The Internet of Things and the law

If there's a recurring theme of this blog, it's probably that the gap is continually widening between what technology can do and the laws that exist to regulate technology and its capabilities. From offshoring to cloud to the right to be forgotten, regulators are in constant catch-up mode, seeking with increasing desperation to apply old legal norms to ever more sophisticated technologies.

The Internet of Things (IoT) and machine-to-machine communication solutions are the latest in a long line of IT developments where the tech sector rides the wave, while lawmakers struggle in its wake.

In IoT terms, a "thing" is really just a device to collect and disseminate information. It has to be produced, installed and maintained, just like any other item. Accordingly, to anticipate the likely commercial implications of the IoT, CIOs will need to understand the lifecycle of deployment of the "things" involved.

That lifecycle ranges from initial design and development, through manufacturing, installation, operational mode, maintenance and, finally, decommissioning and re-commissioning. Any IoT solution will depend upon an extended supply chain and issues of data ownership will apply across that supply chain. It is important to define handover points and who owns the integration risk for specific products as they are developed and rolled-out on to the market. Many of the issues here will be typical outsourcing type issues around service availability and response times, issues of scalability, price structure issues and exit issues.

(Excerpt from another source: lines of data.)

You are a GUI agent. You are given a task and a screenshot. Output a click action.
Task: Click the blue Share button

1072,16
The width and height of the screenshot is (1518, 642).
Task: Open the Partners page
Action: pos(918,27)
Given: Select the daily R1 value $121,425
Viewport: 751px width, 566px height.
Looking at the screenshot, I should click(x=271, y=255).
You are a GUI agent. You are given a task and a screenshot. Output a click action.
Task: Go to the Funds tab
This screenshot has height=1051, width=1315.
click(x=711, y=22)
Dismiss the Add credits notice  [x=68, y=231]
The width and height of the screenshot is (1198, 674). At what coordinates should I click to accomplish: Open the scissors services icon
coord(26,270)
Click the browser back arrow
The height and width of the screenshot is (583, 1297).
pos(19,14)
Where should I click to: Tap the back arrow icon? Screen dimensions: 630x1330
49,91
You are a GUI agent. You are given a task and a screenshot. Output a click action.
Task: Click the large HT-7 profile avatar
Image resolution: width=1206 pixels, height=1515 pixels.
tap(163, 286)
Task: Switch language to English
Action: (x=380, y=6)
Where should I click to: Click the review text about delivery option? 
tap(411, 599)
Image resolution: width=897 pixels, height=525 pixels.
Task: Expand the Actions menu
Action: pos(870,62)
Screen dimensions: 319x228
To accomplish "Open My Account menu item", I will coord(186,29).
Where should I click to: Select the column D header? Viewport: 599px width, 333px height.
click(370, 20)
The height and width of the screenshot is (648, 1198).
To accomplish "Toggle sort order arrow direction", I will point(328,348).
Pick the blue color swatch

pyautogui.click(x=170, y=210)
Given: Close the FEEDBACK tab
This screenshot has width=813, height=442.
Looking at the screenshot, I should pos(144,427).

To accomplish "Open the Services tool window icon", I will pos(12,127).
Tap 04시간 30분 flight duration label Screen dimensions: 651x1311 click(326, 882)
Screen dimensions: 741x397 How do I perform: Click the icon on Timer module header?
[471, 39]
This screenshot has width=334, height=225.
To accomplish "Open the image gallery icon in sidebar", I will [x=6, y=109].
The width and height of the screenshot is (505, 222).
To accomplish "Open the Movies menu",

For example, at the design and development stage an IoT-enabled product will typically involve, at a minimum, professional services agreements and employment agreements. Issues such as privacy by design and security by design need to be addressed, along with the core issues of whether the IPR ownership and licence rights are wide enough to cover the intended use - which would typically be resolved by appropriate contractual terms.

Looking forward to the eventual deployment of the product, at the end stage there will be third-party services agreements as well as appropriate end-user agreements. The product manufacturer will need to address appropriate security and privacy issues concerning the transfer of data and arrangements for exit and avoiding lock-in. So, for a car with built-in telematics that registers user data, how do you allow for resale of that car? How do you allow for user A's data to be deleted (or transferred to user A's own personal data locker) and enable user B to wipe the slate clean in respect of that car, register his or her identity and re-start the clock running on the car's telematics data sensors. All of these need to be addressed from the outset of the product's deployment.

In liability terms, the IoT raises many of the same issues that lawyers have dealt with for many years - in terms of which party is liable for acts or omissions. An organisation implementing an IoT solution will need to understand the types of liability that might arise from a particular IoT application, such as who bears responsibility for inaccurate data or failure to achieve proper anonymisation of data collection.

However, another developing issue for corporate users of IoT, especially when allied with Big Data analytics, is whether the predictive capabilities of an IoT/Big Data solution impose greater duties to identify risks and intervene before incidents occur. In other words, if companies use an IoT solution to collect data, combine it with other data and make predictions about the future, does that create a greater duty to act to prevent problems before they cause injury? If a company that offers an IoT-enabled solution (to use data in medicine bottle to identify users failing to take their medication and issue a warning, for example) does not analyse data correctly, is the company liable for failing to identify the potential for injuries or unfortunate events (i.e., not issuing a warning when it should have)?

As companies realise the benefits of the IoT, they will increasingly have to reckon with the consequent risks. Utilising and monetising the IoT raises significant legal questions of potential liabilities, some of which cut across traditional norms of foreseeability. While the IoT issues may be more eye-catching in the area of privacy and data security, a wide range of other issues - from regulatory compliance to IPR to liability - also need to be properly addressed to understand, and price, the risks that any given IoT-enabled solution will create.